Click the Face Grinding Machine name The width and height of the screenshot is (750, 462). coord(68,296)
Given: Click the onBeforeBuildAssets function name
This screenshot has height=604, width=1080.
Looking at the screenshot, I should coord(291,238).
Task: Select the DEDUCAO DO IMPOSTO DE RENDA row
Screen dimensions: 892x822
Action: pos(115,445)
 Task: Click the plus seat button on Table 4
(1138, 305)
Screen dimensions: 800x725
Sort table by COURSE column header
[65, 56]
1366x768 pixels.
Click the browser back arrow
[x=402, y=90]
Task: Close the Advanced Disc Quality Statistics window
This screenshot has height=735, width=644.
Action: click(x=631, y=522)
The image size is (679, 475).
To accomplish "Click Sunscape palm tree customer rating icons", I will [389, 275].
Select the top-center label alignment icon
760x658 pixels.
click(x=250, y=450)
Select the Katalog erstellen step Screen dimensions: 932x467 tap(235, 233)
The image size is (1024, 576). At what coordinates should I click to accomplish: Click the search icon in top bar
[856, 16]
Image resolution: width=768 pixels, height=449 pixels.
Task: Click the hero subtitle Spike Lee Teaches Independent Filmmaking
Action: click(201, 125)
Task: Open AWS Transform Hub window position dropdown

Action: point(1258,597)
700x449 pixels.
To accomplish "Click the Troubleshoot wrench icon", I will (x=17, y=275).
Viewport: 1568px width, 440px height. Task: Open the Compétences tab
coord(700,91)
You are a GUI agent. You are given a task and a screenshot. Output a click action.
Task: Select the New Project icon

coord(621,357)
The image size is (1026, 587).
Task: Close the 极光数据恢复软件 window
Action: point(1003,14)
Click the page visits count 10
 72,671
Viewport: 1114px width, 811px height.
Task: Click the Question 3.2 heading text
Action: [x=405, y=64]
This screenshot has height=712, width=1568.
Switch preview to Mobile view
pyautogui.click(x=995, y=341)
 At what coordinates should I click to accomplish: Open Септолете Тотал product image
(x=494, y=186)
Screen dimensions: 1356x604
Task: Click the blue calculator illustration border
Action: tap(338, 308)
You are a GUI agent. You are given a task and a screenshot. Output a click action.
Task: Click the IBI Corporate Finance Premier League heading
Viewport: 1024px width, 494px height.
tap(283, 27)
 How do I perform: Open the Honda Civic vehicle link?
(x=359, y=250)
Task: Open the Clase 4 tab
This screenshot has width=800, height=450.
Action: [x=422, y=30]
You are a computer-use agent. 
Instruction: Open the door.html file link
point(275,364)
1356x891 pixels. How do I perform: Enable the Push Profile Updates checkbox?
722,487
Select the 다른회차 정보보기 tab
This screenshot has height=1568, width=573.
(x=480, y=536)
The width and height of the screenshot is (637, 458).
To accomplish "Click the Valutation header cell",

****************************************

**TASK TO COMPLETE:**
Without altering a single word, repeat the material.

**RESULT OF THE TASK:**
Click the Face Grinding Machine name The width and height of the screenshot is (750, 462). coord(68,296)
Given: Click the onBeforeBuildAssets function name
This screenshot has height=604, width=1080.
Looking at the screenshot, I should coord(291,238).
Task: Select the DEDUCAO DO IMPOSTO DE RENDA row
Screen dimensions: 892x822
Action: pos(115,445)
 Task: Click the plus seat button on Table 4
(1138, 305)
Screen dimensions: 800x725
Sort table by COURSE column header
[65, 56]
1366x768 pixels.
Click the browser back arrow
[x=402, y=90]
Task: Close the Advanced Disc Quality Statistics window
This screenshot has height=735, width=644.
Action: click(x=631, y=522)
The image size is (679, 475).
To accomplish "Click Sunscape palm tree customer rating icons", I will [389, 275].
Select the top-center label alignment icon
760x658 pixels.
click(x=250, y=450)
Select the Katalog erstellen step Screen dimensions: 932x467 tap(235, 233)
The image size is (1024, 576). At what coordinates should I click to accomplish: Click the search icon in top bar
[856, 16]
Image resolution: width=768 pixels, height=449 pixels.
Task: Click the hero subtitle Spike Lee Teaches Independent Filmmaking
Action: click(201, 125)
Task: Open AWS Transform Hub window position dropdown

Action: point(1258,597)
700x449 pixels.
To accomplish "Click the Troubleshoot wrench icon", I will (x=17, y=275).
Viewport: 1568px width, 440px height. Task: Open the Compétences tab
coord(700,91)
You are a GUI agent. You are given a task and a screenshot. Output a click action.
Task: Select the New Project icon

coord(621,357)
The image size is (1026, 587).
Task: Close the 极光数据恢复软件 window
Action: point(1003,14)
Click the page visits count 10
 72,671
Viewport: 1114px width, 811px height.
Task: Click the Question 3.2 heading text
Action: [x=405, y=64]
This screenshot has height=712, width=1568.
Switch preview to Mobile view
pyautogui.click(x=995, y=341)
 At what coordinates should I click to accomplish: Open Септолете Тотал product image
(x=494, y=186)
Screen dimensions: 1356x604
Task: Click the blue calculator illustration border
Action: tap(338, 308)
You are a GUI agent. You are given a task and a screenshot. Output a click action.
Task: Click the IBI Corporate Finance Premier League heading
Viewport: 1024px width, 494px height.
tap(283, 27)
 How do I perform: Open the Honda Civic vehicle link?
(x=359, y=250)
Task: Open the Clase 4 tab
This screenshot has width=800, height=450.
Action: [x=422, y=30]
You are a computer-use agent. 
Instruction: Open the door.html file link
point(275,364)
1356x891 pixels. How do I perform: Enable the Push Profile Updates checkbox?
722,487
Select the 다른회차 정보보기 tab
This screenshot has height=1568, width=573.
(x=480, y=536)
The width and height of the screenshot is (637, 458).
To accomplish "Click the Valutation header cell",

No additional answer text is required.